Overview of payments the employer is required to pay to the terminated employee
The following table gives a comprehensive overview of the common reasons a contract is terminated and the types of payments the employee is entitled to.
|Most Common Reasons||Severance||Rewards of Service||Reimbursement on Rights||Separation Pay|
|Merger of a company||Y||Y||Y||X|
|Acquisition of company and termination is being initiated by the company||Y||Y||Y||X|
|Acquisition of company and workers are not willing to continue working||Y, 0.5x||Y||Y||X|
|Efficiency due to financial loss||Y, 0.5x||Y||Y||X|
|Efficiency to avoid financial loss||Y||Y||Y||X|
|Dissolution due to 2 years loss||Y, 0.5x||Y||Y||X|
|Dissolution not because of loss||Y||Y||Y||X|
|Dissolution due to force majeur||Y, 0.5x||Y||Y||X|
|Force Majeure||Y, 0.75x||Y||Y||X|
|Employee not showing up for five days in a row||X||X||Y||Y|
|Employee breached agreement/ PP, and has been issued warning letters 1, 2 and 3||Y, 0.5x||Y||Y||X|
|Employee passed away||Y, 2x||Y||Y||X|
The hiring of foreign workers is also tightly regulated, but restrictions have been slowly loosening, allowing for more international workers to legally work in Indonesia. Foreign workers are recruited because they possess an acute set of skills and international knowledge.
Work and stay permits
Employers must provide both work (IMTA) and stay (KITAS) permits for the employee. Not all companies are permitted to hire foreign workers, so be sure to ask the Emerhub Talent Solutions team for the latest hiring laws.

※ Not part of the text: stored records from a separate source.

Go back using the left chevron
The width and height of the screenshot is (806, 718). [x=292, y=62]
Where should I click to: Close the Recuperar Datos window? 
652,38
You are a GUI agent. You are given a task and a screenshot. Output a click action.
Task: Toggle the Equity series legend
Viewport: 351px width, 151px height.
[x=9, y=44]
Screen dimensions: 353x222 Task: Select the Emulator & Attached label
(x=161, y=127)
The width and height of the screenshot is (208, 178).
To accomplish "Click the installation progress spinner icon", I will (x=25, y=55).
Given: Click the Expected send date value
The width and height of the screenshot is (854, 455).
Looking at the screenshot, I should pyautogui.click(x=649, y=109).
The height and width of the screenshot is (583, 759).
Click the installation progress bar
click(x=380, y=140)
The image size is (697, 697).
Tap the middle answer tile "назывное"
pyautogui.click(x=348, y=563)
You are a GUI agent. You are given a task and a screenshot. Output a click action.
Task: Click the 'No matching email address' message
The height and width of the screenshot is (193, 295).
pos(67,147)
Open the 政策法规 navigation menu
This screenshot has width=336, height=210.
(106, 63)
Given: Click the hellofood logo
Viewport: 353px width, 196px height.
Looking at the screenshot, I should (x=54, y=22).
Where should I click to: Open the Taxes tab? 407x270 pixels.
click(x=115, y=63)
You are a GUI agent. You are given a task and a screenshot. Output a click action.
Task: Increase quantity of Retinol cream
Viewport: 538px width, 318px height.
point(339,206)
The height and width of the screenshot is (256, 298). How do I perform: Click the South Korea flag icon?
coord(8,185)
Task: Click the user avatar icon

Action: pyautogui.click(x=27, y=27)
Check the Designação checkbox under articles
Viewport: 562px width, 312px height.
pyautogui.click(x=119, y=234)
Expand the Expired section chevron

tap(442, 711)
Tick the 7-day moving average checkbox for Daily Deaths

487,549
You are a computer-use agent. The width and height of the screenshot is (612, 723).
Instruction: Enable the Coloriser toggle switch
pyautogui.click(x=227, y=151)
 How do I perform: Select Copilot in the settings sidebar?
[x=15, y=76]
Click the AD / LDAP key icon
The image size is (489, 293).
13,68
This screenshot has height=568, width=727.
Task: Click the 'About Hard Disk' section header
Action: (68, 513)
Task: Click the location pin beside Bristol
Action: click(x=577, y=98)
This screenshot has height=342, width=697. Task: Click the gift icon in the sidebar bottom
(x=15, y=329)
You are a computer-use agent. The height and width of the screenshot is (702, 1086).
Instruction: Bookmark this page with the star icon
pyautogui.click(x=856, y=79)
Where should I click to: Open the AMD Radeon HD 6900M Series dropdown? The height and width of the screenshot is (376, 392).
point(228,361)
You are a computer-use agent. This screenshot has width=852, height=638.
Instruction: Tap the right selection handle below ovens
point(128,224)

Foreign employees can only be hired on a temporary contract, PKWT. These contracts are for 6 to 12 months, and the 12 month contract can be extended every year. If there is any termination of the work agreement, the employee is not entitled to any severance payments.
Because the employee is on a temporary contract, he/ she is not eligible to receive the full-time benefits that are granted to local workers. This includes overtime, THR (festive holiday payment) or severance. If it was included in the contracts, the employee can still receive the Reimbursement of Rights payments.